----- LISTED RECORDS -----

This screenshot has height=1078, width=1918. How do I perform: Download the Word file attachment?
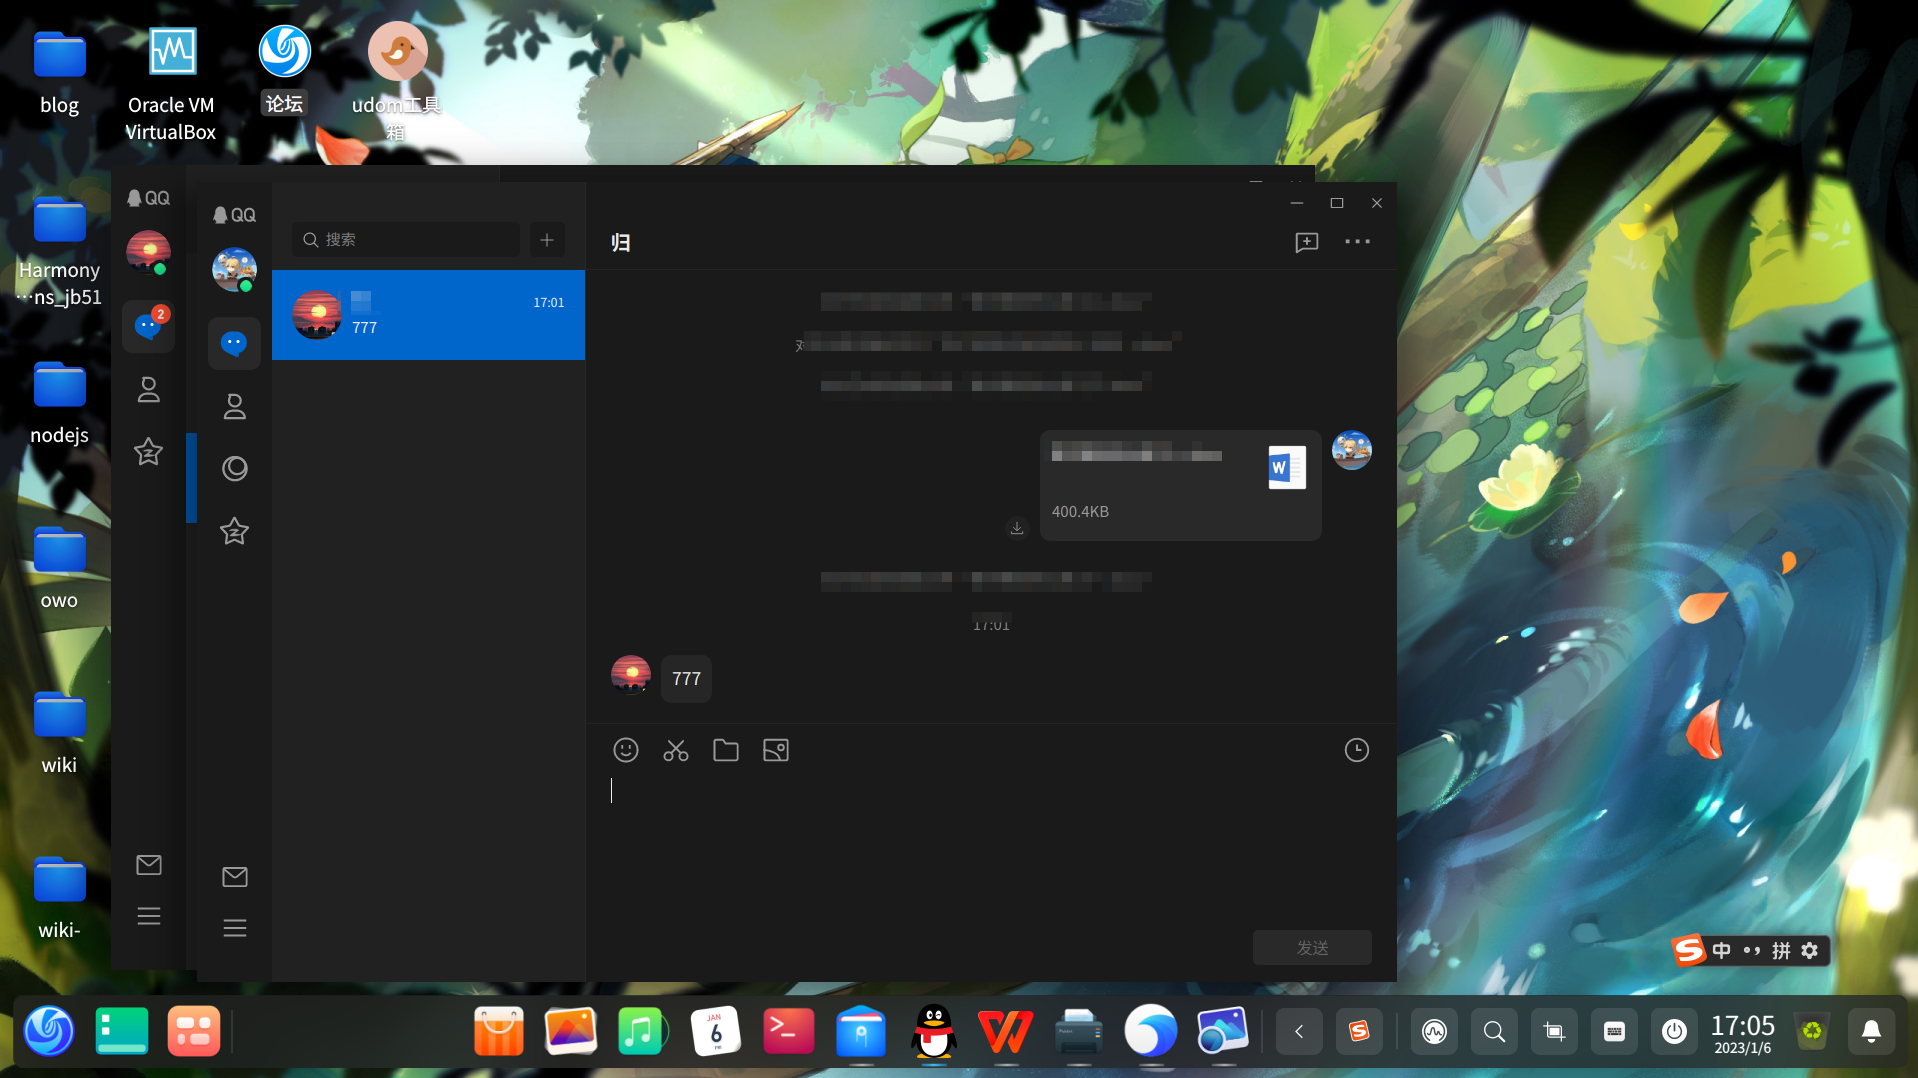(x=1017, y=528)
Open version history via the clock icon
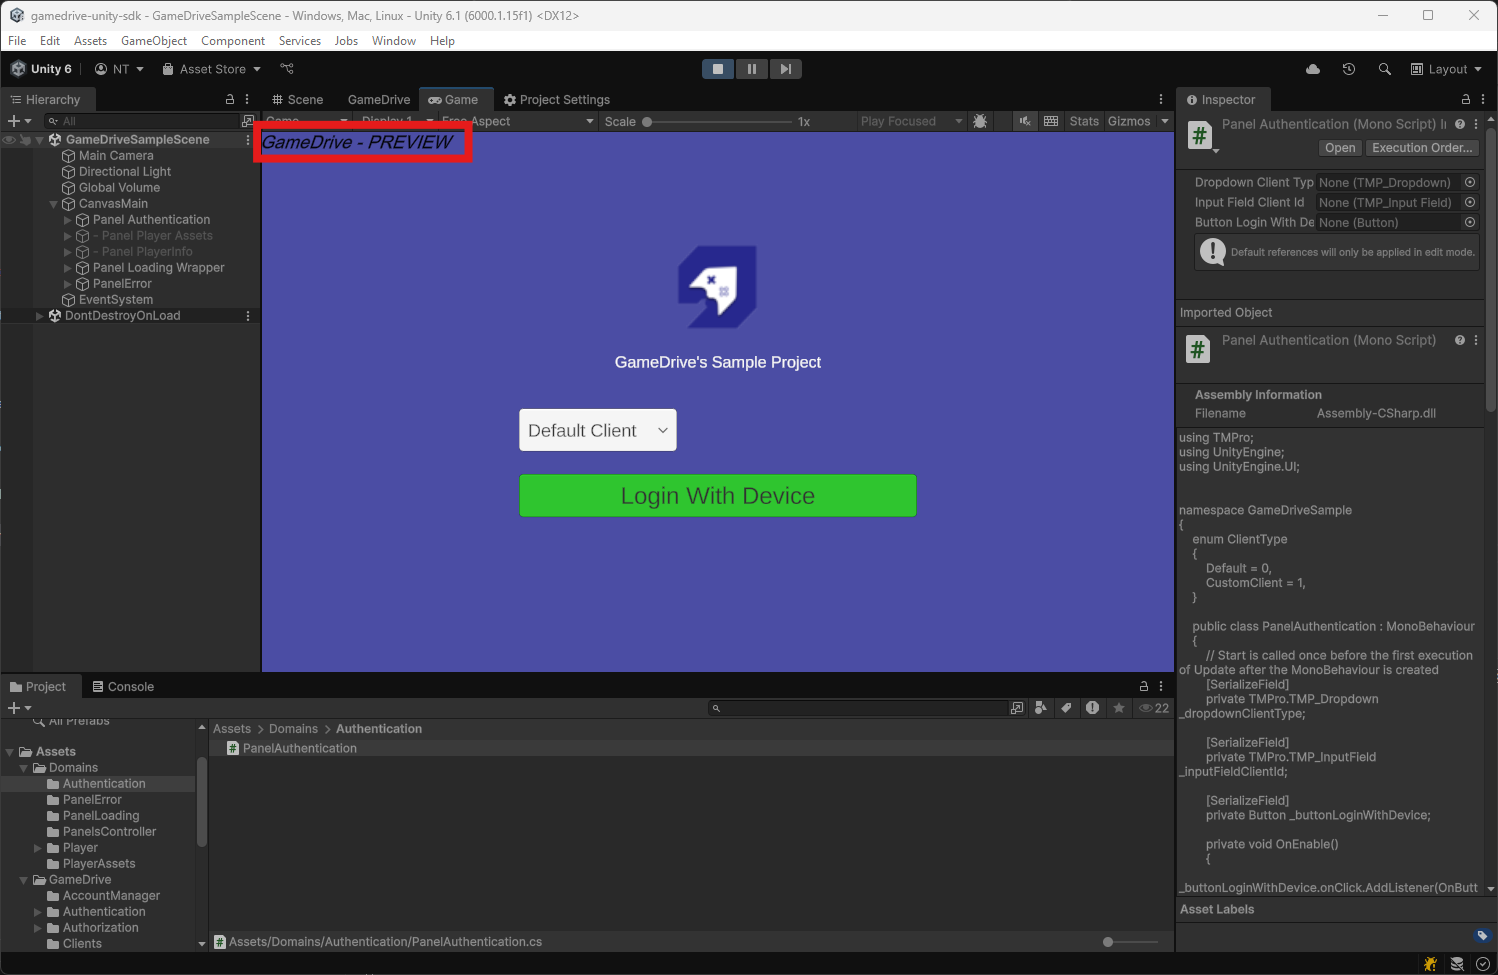 pyautogui.click(x=1349, y=68)
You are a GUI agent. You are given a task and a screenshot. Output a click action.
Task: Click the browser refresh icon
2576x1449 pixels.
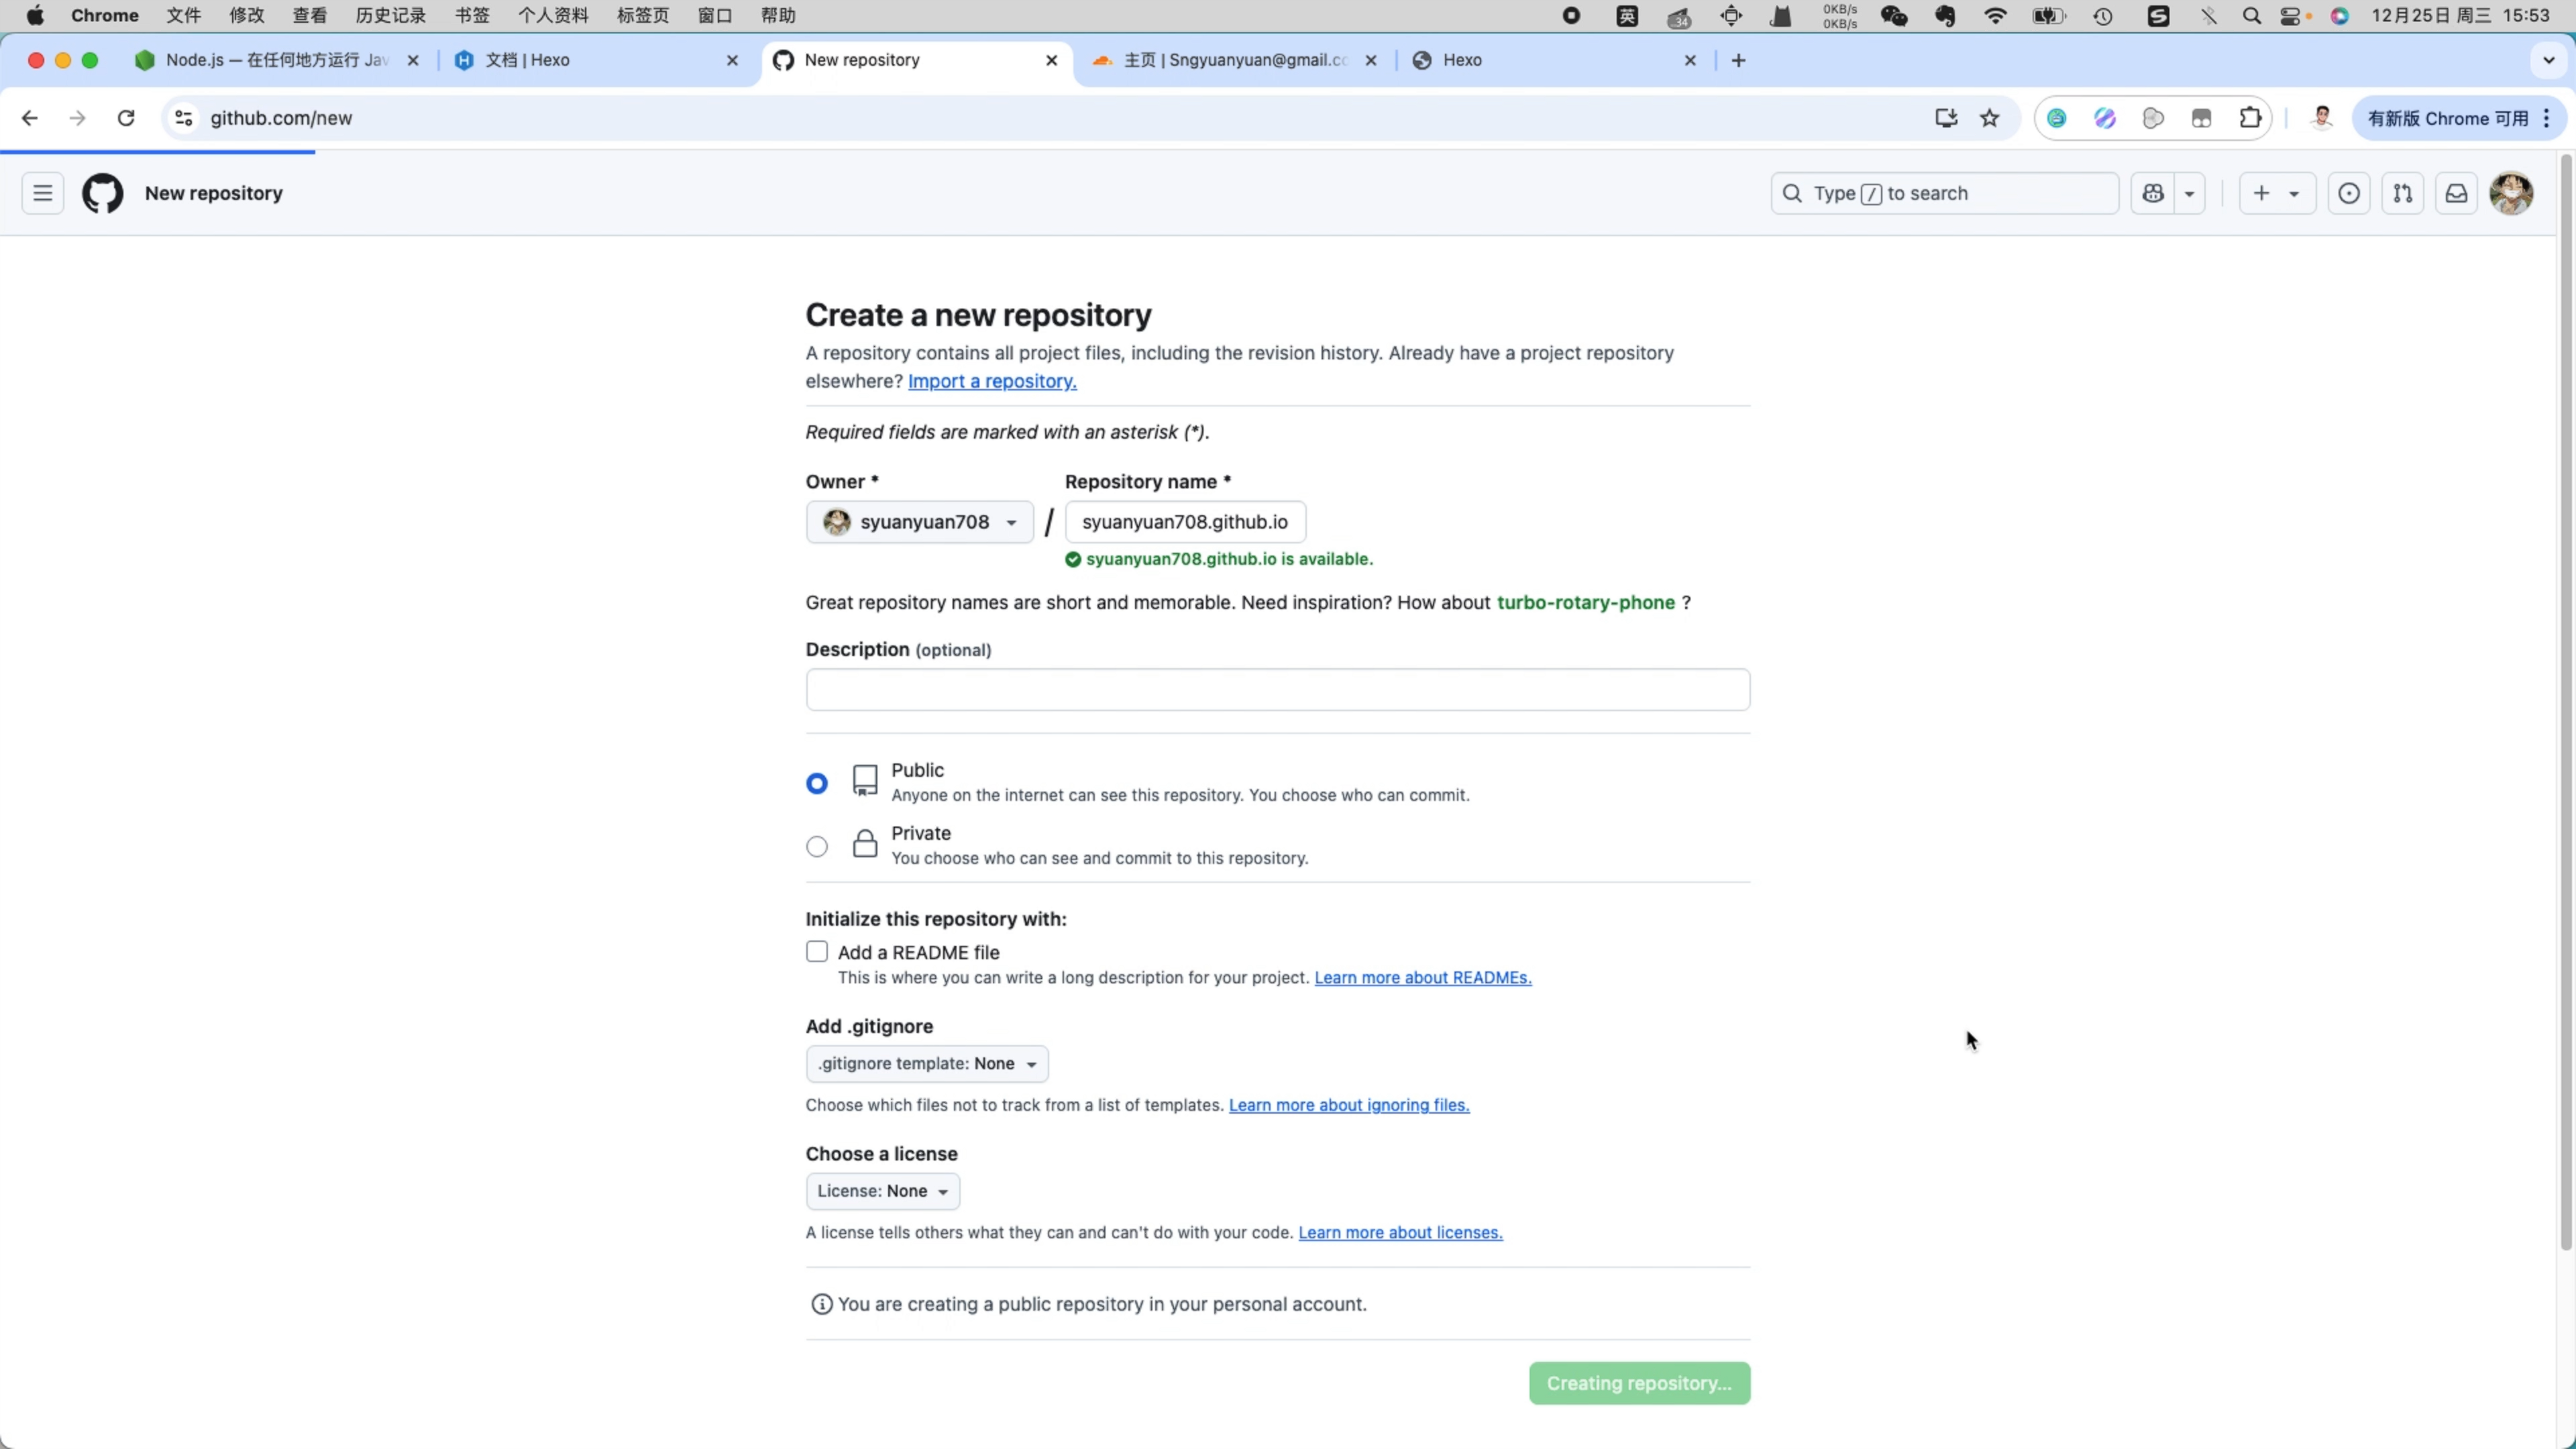[125, 117]
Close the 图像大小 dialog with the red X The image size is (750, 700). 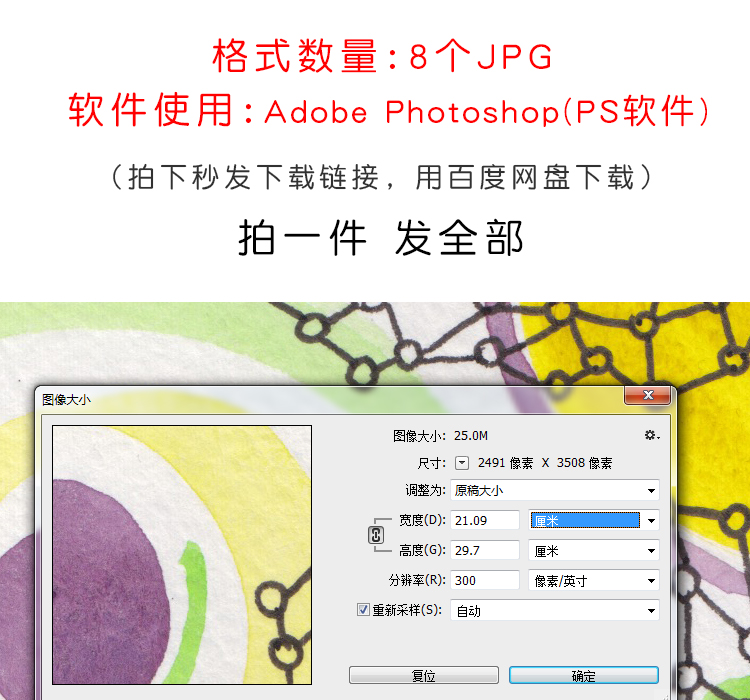pos(648,395)
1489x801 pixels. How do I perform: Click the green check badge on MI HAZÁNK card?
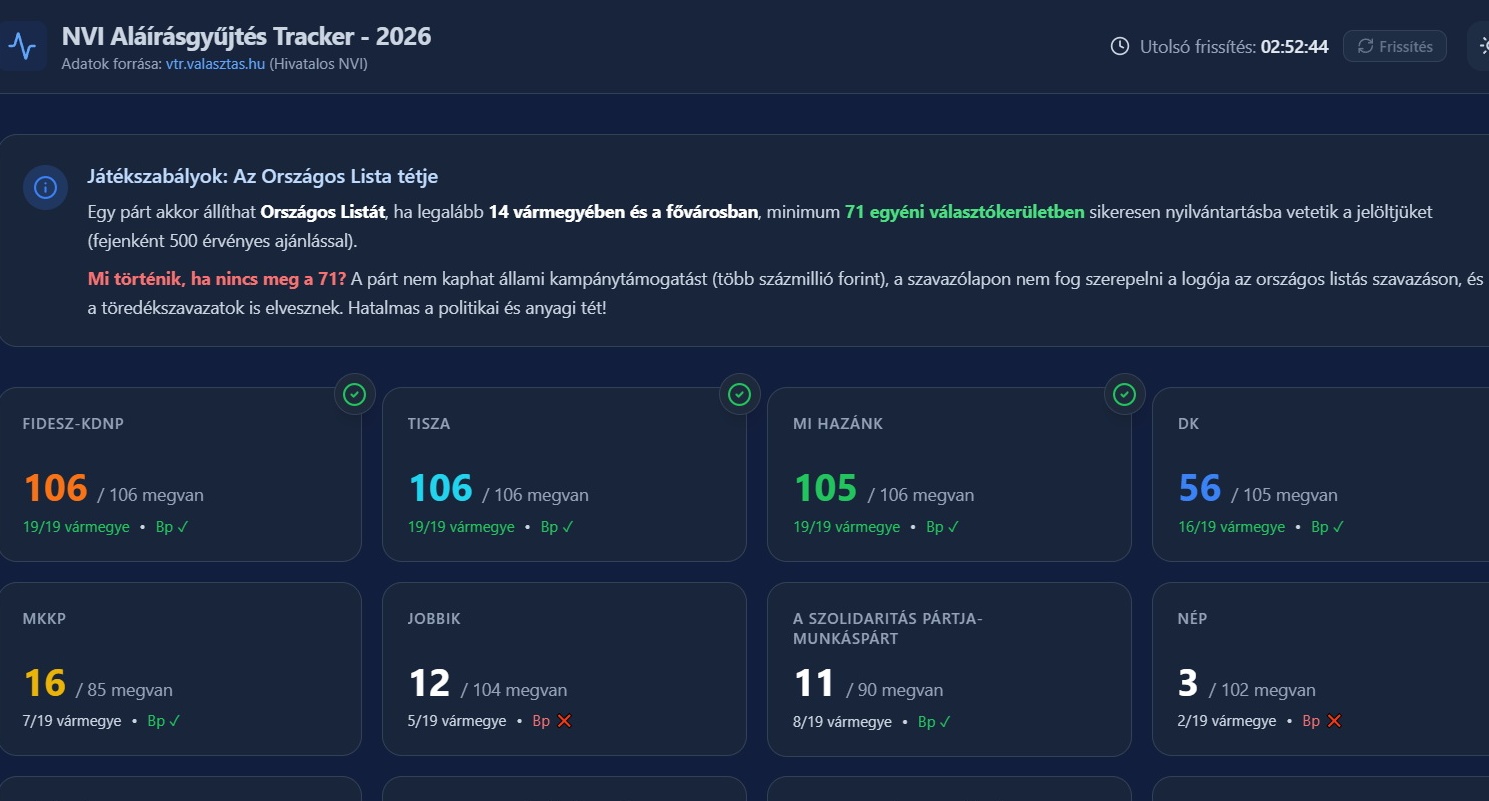tap(1124, 395)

-----

> _OBJECTIVE_
Pull out each line above that contains the string "icon" and copy it in full. Case counts.

> _THE COMPLETED TASK_
Open version history via the clock icon
Task: Click the browser refresh icon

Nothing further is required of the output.